__Task goal__
Rewrite the entries from the beginning through the line containing "click(x=135, y=424)", keeping every request unchanged. Scale each coordinate in the answers by 2.15 and round it to a whole number, rounding halves up.

Data extracted from a collection:

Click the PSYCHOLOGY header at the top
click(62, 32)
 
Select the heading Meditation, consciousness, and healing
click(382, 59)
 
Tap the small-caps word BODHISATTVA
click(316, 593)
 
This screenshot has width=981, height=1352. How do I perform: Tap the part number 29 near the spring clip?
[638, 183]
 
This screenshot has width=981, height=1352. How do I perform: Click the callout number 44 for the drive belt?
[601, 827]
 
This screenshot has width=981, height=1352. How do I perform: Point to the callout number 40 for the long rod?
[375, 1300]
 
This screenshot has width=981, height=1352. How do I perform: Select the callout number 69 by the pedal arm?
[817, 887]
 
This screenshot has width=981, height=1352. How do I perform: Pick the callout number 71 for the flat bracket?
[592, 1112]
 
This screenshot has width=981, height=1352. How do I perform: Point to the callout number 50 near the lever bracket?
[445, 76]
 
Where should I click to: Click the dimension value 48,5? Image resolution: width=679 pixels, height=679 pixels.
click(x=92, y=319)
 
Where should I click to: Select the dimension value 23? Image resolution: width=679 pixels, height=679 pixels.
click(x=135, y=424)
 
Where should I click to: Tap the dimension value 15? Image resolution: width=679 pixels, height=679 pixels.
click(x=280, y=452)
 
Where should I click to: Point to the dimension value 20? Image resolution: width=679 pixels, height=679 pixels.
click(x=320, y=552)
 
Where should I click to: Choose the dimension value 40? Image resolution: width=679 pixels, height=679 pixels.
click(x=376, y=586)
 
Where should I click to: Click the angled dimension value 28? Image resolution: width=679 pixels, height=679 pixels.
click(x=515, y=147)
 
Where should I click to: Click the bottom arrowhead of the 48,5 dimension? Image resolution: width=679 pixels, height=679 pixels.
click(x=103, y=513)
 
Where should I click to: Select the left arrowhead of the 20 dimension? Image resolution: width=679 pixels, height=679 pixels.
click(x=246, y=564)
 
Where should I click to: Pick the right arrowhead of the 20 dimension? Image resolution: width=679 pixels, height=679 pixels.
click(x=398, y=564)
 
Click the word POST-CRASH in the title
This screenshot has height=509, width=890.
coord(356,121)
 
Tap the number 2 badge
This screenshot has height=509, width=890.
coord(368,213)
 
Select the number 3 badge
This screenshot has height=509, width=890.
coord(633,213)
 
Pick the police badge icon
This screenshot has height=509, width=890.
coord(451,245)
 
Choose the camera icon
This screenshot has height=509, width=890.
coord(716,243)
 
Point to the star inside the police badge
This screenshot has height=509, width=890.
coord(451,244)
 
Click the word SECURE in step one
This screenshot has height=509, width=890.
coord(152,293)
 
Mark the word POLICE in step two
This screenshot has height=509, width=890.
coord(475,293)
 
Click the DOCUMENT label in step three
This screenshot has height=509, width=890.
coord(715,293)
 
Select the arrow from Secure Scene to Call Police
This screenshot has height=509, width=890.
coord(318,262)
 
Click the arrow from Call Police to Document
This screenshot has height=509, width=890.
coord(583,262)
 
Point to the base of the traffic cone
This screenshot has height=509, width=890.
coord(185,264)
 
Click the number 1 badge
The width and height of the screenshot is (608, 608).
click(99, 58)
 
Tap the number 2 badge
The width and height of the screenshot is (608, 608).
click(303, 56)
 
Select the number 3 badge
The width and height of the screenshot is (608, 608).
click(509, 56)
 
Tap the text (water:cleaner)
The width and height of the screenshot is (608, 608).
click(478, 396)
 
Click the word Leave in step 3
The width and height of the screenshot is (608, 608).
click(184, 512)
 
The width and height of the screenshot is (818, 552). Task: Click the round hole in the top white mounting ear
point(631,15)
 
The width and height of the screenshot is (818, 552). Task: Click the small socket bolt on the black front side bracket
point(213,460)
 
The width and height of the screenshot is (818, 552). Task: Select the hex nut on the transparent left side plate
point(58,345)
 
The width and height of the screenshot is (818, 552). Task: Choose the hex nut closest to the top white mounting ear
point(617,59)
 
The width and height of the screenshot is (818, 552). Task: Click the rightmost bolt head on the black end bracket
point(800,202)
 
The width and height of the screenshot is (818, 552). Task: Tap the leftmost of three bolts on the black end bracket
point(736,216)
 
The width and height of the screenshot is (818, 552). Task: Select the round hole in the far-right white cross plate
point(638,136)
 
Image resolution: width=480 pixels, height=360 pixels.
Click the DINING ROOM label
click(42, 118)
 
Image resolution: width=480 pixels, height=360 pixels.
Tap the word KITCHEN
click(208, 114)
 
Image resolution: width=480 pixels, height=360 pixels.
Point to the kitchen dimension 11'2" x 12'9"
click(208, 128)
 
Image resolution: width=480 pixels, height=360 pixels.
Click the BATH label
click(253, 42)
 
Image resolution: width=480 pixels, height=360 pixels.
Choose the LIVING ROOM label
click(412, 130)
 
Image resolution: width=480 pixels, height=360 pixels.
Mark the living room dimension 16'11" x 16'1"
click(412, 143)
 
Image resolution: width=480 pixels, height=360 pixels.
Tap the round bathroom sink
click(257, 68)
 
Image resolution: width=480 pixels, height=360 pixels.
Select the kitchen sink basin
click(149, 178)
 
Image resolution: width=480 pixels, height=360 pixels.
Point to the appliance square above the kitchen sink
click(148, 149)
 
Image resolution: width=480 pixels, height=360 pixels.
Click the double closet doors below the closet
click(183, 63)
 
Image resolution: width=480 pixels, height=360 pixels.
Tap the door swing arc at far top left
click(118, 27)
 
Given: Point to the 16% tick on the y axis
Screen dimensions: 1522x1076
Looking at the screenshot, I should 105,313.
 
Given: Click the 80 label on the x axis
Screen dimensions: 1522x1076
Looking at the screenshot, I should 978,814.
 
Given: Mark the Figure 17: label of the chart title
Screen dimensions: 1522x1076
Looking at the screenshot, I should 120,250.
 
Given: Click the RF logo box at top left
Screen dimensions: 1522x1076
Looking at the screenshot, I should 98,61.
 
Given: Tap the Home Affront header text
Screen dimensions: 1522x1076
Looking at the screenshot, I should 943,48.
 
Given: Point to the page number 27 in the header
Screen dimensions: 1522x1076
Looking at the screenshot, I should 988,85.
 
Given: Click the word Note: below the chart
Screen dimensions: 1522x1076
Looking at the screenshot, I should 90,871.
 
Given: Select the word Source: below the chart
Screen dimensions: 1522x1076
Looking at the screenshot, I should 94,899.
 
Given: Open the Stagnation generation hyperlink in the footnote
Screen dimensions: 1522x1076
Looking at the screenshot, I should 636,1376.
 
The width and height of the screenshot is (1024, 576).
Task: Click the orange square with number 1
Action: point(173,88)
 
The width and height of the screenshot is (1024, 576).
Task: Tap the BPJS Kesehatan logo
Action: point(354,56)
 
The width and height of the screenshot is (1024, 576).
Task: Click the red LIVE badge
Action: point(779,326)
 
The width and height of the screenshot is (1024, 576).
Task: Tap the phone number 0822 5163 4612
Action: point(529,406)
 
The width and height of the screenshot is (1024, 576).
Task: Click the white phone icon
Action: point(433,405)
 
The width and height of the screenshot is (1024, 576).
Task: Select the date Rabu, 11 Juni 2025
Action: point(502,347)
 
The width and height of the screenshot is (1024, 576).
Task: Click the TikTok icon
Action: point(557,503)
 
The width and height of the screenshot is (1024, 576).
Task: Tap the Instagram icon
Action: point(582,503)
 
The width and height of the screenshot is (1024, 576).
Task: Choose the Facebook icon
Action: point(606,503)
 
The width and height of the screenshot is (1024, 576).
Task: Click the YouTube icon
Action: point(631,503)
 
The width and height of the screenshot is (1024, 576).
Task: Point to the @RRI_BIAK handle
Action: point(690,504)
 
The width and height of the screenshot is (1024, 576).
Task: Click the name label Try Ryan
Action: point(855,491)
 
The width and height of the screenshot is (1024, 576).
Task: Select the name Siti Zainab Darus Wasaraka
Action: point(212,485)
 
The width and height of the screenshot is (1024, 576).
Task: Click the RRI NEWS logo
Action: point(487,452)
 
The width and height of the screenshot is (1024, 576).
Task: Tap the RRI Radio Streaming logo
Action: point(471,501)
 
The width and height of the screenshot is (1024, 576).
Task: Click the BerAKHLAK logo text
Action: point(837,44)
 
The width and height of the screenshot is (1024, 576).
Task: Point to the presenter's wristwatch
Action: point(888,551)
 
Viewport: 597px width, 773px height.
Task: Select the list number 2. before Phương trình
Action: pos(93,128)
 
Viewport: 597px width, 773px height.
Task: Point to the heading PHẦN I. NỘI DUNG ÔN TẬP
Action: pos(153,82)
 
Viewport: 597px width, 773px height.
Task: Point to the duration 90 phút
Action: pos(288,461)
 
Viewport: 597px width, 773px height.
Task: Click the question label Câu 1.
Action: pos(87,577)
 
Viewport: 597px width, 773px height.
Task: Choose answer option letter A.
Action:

__Task output__
Click the PSYCHOLOGY header at the top
click(133, 69)
 
Select the heading Meditation, consciousness, and healing
click(821, 127)
 
Tap the small-caps word BODHISATTVA
click(679, 1275)
 
This screenshot has width=981, height=1352. How do I perform: Tap the part number 29 near the spring clip?
[1372, 393]
 
This screenshot has width=981, height=1352. How do I perform: Click the callout number 44 for the drive belt?
[1292, 1778]
 
This screenshot has width=981, height=1352. How do I perform: Point to the callout number 40 for the long rod?
[806, 2795]
 
This screenshot has width=981, height=1352. How do I perform: Select the callout number 69 by the pedal arm?
[1757, 1907]
 
This screenshot has width=981, height=1352. How do I perform: Pick the callout number 71 for the flat bracket?
[1273, 2391]
 
This screenshot has width=981, height=1352. How do I perform: Point to the callout number 50 near the lever bracket?
[957, 163]
 
Where should I click to: Click the dimension value 48,5? Image resolution: width=679 pixels, height=679 pixels.
click(x=198, y=686)
 
Where should I click to: Select the dimension value 23? Image resolution: width=679 pixels, height=679 pixels.
click(x=290, y=912)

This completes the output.